STORM NOT OVER

DEMOCRATIC South Africa is about to navigate through its biggest jobs bloodbath in 17 years with the Treasury saying the effects of the global financial crisis will be worse than previously anticipated.

DEMOCRATIC South Africa is about to navigate through its biggest jobs bloodbath in 17 years with the Treasury saying the effects of the global financial crisis will be worse than previously anticipated.

Treasury director-general Lesetja Kganyago not only confirmed the country was in a recession but also told a media briefing at the Union Buildings in Pretoria yesterday that the financial storm that former finance minister Trevor Manuel warned South Africans about had arrived and is "more ferocious than the National Treasury predicted".

Treasury was responding to the GDP data for the first three months of 2009 by Statistics SA, which showed the country's GDP for the first quarter of 2009 decreased by 6,4percent compared to the fourth quarter of 2008.

Kganyago said though the government announced a stimulus of R787billion in infrastructure investment in February, the manufacturing sector would continue to shed jobs while industries that depend on exports could remain in the doldrums even when the economy started to recover in the last two quarters of the year.
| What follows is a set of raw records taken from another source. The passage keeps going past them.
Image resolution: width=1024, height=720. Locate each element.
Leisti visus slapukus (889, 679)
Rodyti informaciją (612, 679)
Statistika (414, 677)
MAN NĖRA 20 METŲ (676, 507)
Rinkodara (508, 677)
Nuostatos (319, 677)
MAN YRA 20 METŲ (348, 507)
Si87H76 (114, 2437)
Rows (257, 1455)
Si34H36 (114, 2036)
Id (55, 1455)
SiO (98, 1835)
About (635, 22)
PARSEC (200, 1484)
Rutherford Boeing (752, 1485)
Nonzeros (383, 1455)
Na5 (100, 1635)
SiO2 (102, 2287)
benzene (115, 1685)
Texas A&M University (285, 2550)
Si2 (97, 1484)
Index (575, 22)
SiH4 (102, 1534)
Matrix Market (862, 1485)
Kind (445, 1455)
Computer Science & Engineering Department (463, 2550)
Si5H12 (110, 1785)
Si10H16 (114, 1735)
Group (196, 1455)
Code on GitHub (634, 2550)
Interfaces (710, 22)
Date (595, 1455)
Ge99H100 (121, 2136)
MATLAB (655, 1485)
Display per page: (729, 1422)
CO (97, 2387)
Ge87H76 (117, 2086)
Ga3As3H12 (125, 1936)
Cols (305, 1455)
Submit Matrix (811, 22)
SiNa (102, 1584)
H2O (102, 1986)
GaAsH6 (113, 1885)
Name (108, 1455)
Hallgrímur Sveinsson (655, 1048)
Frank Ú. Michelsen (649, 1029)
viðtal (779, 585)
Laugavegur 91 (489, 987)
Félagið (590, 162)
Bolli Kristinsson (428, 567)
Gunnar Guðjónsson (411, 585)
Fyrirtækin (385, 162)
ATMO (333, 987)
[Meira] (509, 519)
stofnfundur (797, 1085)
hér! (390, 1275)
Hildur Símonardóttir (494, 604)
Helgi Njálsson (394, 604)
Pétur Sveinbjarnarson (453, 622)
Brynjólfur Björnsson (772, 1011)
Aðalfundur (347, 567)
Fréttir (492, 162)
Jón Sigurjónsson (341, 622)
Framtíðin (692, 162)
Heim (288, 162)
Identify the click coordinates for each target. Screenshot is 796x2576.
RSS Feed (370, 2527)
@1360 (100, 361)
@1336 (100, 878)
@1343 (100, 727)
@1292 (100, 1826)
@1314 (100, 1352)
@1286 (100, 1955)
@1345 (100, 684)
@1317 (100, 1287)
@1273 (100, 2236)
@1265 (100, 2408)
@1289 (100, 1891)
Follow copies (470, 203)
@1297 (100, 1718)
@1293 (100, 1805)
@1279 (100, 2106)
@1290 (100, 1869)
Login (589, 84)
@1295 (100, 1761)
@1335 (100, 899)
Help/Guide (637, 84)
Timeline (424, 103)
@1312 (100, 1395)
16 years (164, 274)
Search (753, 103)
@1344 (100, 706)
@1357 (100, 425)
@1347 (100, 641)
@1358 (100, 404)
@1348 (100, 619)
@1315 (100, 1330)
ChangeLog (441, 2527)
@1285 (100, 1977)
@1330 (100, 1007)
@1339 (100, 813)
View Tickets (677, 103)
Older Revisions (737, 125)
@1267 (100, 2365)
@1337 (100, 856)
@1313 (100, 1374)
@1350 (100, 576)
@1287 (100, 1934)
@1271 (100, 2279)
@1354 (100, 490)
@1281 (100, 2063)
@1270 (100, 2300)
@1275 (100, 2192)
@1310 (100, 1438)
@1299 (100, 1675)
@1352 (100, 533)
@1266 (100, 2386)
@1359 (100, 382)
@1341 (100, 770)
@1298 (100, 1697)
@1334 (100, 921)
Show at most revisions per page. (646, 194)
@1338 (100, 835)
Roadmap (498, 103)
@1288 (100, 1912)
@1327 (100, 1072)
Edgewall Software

"As a country we had taken decisions earlier that cushioned the South African economy from the global financial slowdown. But the storm is more ferocious than we initially thought."

Kganyago said not only was the economy not expected to create jobs, people who previously had jobs were already losing jobs and more will do so. This meant the situation in which between 200000 and 300000 jobs were recorded lost during this year's first quarter would also worsen.

"If you do not have a job, then there is nothing for you to save. So the impact of the recession is that it slows down the pace of job creation and it also suggests that there are people who previously had jobs but no longer have them now," said Kganyago.